Being “Soulful”, Animal Training, and Finding Your Bottleneck

Ever since I had a conversation with Anna Salamon a few weeks about about “soulfulness”, my thoughts keep returning to the topic. I don’t have a great definition of what being soulful is, and I’d say that it probably lines up pretty well but not perfectly with most people’s intuitive definitions.

Anna explained it using a picture, which was helpful. I won’t try to replicate it here though, both because drawing pictures interrupts my flow significantly, and because I think I’ll personally get more value out of trying to use words.

I’ll take it for granted that humans have a bunch of subsystems. Insofar as this is just a metaphor, I’ve found it to be a very robust one. The subsystems don’t start out perfectly exchanging information–I can tell by observing my daughter that it takes a while for internal communication to come online. (For example, despite because physically able to clap, she seems so far unable to do so consciously. Whatever subsystem is hooked up with trying to make gestures for social reasons isn’t connected to the subsystem that moves her hands towards each other. On the other hand, she can point consciously.)

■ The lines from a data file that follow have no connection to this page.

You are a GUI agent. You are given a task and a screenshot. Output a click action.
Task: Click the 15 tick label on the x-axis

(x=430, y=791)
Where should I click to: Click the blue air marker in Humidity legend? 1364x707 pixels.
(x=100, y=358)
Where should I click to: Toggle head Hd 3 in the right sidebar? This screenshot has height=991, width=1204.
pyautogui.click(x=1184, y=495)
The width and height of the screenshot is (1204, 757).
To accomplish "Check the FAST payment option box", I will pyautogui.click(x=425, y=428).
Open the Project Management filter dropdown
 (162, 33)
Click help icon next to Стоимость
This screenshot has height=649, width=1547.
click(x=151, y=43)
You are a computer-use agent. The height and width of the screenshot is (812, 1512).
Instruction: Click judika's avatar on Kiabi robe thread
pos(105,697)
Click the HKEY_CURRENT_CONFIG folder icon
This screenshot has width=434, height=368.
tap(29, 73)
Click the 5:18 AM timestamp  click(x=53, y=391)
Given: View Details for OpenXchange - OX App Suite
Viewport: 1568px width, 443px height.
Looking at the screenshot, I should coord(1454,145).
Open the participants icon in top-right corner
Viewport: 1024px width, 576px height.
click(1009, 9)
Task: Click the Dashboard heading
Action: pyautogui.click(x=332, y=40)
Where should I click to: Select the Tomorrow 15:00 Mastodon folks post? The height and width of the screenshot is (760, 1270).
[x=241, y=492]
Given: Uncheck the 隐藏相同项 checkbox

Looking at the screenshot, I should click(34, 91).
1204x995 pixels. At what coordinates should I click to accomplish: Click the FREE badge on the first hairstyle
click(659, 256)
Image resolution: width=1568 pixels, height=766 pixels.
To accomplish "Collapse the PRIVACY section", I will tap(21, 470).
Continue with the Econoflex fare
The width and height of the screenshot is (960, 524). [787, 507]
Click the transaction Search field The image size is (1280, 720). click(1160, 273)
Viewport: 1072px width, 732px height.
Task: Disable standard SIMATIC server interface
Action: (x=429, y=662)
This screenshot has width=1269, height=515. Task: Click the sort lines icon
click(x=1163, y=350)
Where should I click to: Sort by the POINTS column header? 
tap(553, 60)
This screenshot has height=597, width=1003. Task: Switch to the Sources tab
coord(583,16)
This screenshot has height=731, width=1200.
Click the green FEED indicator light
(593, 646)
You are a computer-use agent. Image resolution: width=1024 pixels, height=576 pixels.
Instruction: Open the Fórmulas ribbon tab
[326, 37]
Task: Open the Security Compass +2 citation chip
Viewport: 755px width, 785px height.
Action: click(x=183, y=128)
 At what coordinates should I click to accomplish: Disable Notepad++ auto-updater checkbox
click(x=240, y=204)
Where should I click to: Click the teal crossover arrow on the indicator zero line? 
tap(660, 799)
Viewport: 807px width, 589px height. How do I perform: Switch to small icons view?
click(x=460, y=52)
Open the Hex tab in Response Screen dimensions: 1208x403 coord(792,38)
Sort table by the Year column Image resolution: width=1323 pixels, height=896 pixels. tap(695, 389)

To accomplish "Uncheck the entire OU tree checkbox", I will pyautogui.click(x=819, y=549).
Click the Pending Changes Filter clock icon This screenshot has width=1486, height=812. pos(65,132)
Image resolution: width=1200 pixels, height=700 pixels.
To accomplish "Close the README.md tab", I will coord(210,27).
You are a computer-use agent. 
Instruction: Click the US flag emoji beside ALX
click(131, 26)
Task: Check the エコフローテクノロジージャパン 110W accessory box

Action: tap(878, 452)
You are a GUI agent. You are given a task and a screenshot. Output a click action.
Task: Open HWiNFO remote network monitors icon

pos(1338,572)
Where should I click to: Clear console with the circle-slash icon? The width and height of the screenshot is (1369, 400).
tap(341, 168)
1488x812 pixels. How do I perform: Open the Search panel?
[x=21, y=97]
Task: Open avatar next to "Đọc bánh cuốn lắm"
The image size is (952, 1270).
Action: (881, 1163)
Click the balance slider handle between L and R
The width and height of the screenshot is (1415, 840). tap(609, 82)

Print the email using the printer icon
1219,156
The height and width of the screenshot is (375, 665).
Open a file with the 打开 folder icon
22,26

But, while communication doesn’t start out high bandwidth, that’s different from being actively blocked. That seems to happen to just about everyone, and it happens later. I’m a bit confused about how much of it happens when, but that point, while of practical importance to me, is not central to this argument.

I’ll give an example of what I mean by blocked. A classic example would be a person who gets the idea growing up that anger is bad. It’s destructive, harmful, and immoral to be angry. And, getting angry will get you cast out of the tribe.

The person may decide to disown his anger, even to the point of thinking that he never gets angry. In Jungian terms, the anger becomes part of the person’s “shadow”. 

The example about anger is a pretty broad one, but we develop all sorts of identities and ideas about what it is and isn’t okay to be, think, feel, and do. And, while these conceptions do have an effect on us, the effect isn’t (ever?) to actually eradicate the thing–it’s to cut ourselves off from it. If you’ve ever read about microexpressions, that’s relevant too. Just because we deny our anger, doesn’t mean it won’t flash across our face really quickly. We’re inhibiting it, but it is also, in some sense, still there.

The books I’ve been reading about dog training talk about some ideas that seem to fit right in. If you punish a dog for growling, the dog will stop growling. But modern trainers think this is an absolutely terrible idea, because it doesn’t eliminate the aggression, it just goes underground. Now you have a dog that won’t warn you before he bites.

If you punish a dog for chewing, he’ll chew in private. If you punish a dog for peeing in the house, he’ll do it where you are least likely to notice. And, while I haven’t been able to dig up a short quotation that gets at the heart of it, from reading Karen Pryor’s books about positive animal training, I’ve learned that she observes the clicker trained animals to be happier, friendlier, and have quite a different affect overall than the “traditionally” trained animals that have been subject to punishment-based regimes. They’re happier, friendly, more creative, and freer in their mannerisms, I think. I would say that these animals are more soulful.

In fact, I’d say that the descriptions of the animals suggest they are even more soulful than an untrained animal, because the training process has actually hooked up more parts of the animal’s mind.

By contrast, attempts at inhibition instead of redirection seem to fracture the mind in both humans and animals.

In a recent conversation with Anna and a few others, we talked about identifying our biggest bottlenecks to soulfulness. Since then, I’ve thought of a question that seems relevant and perhaps isomorphic. What is your most prevalent inhibitory process? And how can its function be replaced by something non-inhibitory. Or is its function basically outdated or inappropriate for many contexts in which it is currently active?